Archives of Public Health201977:30

https://doi.org/10.1186/s13690-019-0356-y

  • Received: 1 December 2018
  • Accepted: 21 May 2019
  • Published:
Open Peer Review reports

Abstract

Background

Anemia is the leading public health problem among pregnant women worldwide. Iron-Folic Acid (IFA) supplementation is the strategy to control pregnancy induced anemia, but its adherence status was not well studied.

Objective

The aim of this study was to assess the prevalence of IFA adherence and associated factors among pregnant women attending antenatal care at Denbiya district health centers.

Methods

Cross -sectional study design was conducted in Denbiya district health centers from April 2 to May 27, 2016. A total of 395 study participants were enrolled in the study. Systematic random sampling was used to select study participants. Data were collected using the interviewer-administered technique. Adherence to IFA supplementation was assessed by the pills count method. A logistic regression model was used.

Results

The study revealed that the prevalence of good adherence towards IFA supplementation among Antenatal care (ANC) service users’ at Denbiya district health centers were found to be 28.01% [95% CI, 24.01, 35.9]. Attending secondary school and above [Adjusted Odds Ratio (AOR) = 3.44, 95% CI: 1.09, 10.92], having two ANC visits [AOR = 2.53, 95% CI: 1.34, 4.76] and three and above ANC visits [AOR = 4.14, 95% CI: 2.14, 8.01] were significantly associated with good adherence of IFA supplementation. To the contrary, husband education status; secondary school and above reduced the odds of good adherence by 77% compared to illiterates to IFA supplementation [AOR = 0.23, 95% CI: 0.07, 0.72].

Conclusion

The prevalence of good adherence among pregnant women towards IFA supplementation was low. Mothers’ education and having two or more ANC visits were positively associated with good adherence towards IFA supplementation.

Keywords

  • Iron
  • Folic acid
  • Adherence
  • Compliance
  • Pregnant women
  • Antenatal care

Background

Anemia is the leading public health problem worldwide. Globally, the estimated prevalence of anemia was 24.8% in the general population; 47.4% in preschool-aged children, 41.8% in pregnant women, and 30.2% in non-pregnant women [1].
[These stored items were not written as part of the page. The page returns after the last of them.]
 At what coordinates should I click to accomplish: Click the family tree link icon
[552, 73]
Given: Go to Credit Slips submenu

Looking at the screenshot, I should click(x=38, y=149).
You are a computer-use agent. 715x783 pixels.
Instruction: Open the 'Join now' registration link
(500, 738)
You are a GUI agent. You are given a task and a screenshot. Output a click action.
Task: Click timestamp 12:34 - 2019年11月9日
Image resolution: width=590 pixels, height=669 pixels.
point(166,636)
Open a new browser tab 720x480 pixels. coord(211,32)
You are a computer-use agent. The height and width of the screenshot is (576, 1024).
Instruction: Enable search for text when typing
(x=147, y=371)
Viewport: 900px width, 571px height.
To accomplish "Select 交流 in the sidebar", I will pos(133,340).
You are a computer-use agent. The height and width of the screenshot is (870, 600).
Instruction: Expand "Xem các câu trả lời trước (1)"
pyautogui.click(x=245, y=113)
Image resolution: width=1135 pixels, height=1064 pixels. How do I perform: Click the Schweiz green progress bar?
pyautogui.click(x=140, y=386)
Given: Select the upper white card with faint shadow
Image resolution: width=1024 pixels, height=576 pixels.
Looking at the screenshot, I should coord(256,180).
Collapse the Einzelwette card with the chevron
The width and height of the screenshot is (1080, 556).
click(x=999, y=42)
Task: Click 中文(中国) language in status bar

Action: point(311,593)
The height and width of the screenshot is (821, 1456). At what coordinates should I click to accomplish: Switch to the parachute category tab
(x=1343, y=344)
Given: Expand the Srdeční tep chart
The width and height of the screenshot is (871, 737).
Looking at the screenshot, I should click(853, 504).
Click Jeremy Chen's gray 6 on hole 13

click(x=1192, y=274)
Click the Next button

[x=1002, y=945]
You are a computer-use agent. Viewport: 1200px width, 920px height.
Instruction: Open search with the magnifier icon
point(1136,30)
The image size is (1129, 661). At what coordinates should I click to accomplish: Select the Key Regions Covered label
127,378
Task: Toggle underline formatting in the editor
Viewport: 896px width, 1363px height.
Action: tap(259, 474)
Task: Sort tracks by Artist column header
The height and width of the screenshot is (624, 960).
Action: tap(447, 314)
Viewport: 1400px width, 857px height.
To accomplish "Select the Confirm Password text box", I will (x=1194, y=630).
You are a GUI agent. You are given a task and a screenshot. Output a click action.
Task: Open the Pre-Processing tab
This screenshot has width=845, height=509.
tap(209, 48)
Pregnant women are at high risk of iron deficiency anemia due to increased nutrient requirements. As a result, 38.2% of pregnant women suffered from anemia worldwide [2]. Inadequate dietary intake, previous pregnancy, normal recurrent loss of iron from menstrual blood, morning sickness, and previous anemia history were the risk factors of anemia for pregnant women [3]. Prophylaxis IFA supplementation is an important option to prevent iron deficiency anemia in pregnant women [4]. IFA supplementation is part of Antenatal Care (ANC) to reduce the risk of low birth weight, maternal anemia, and iron deficiency [5]. In South India, the IFA adherence rate was 64.7%. The effectiveness of IFA supplementation depends on the adherence or compliance of pregnant women. In Muntinlupa, Philippine, the compliance rate of pregnant mothers to IFA is 54% [6]. In Brazil, the IFA adherence rate of pregnant women is 82%, but its adherence rate decreased as the frequency of doses increases [7]. Forget fullness, vomiting, nausea, heartburn, and diarrheas were the main reasons of drug interruption [810]. In Mozambique, the iron sulfate adherence was 79% for having two or more visits, 53% for those having adequate prenatal care, and 67% for those who complete their intake of IFA tablets [11]. In Tigray, Ethiopia the rate of adherence to IFA supplementation was 37.2% [12] and Addis Ababa 60% [13]. The presence of iron sulfate side effects such as constipation, darkened or green stools, diarrhea, loss of appetite, nausea, stomach cramp, and vomiting decrease the IFA adherence rate in pregnant women [7, 14]. Conducting research on IFA adherence for pregnant women provides a double benefit for the mother and the fetus [15]. Iron-folic acid supplementation is one of a strategy made to prevent anemia for pregnant women [4, 5], but there is no evidence on the adherence of IFA supplementation among pregnant women in the study area. Therefore, the present study determines the adherence to IFA supplementation among pregnant women.

Methods

Study setting and period

Cross-sectional study was conducted at Dembiya district health centers (Guramba, Kolladiba, Robit, and Chuahit) among pregnant women from April 2 to May 27, 2016. These health centers are found in the North Gondar zone of Amhara regional state of Ethiopia. Dembia district is situated around 772 Km away from Addis Ababa (the capital city of Ethiopia). These health centers serve for more than half a million of people in the town and rural areas. At the moment there were around 789 pregnant women in all of the health centers.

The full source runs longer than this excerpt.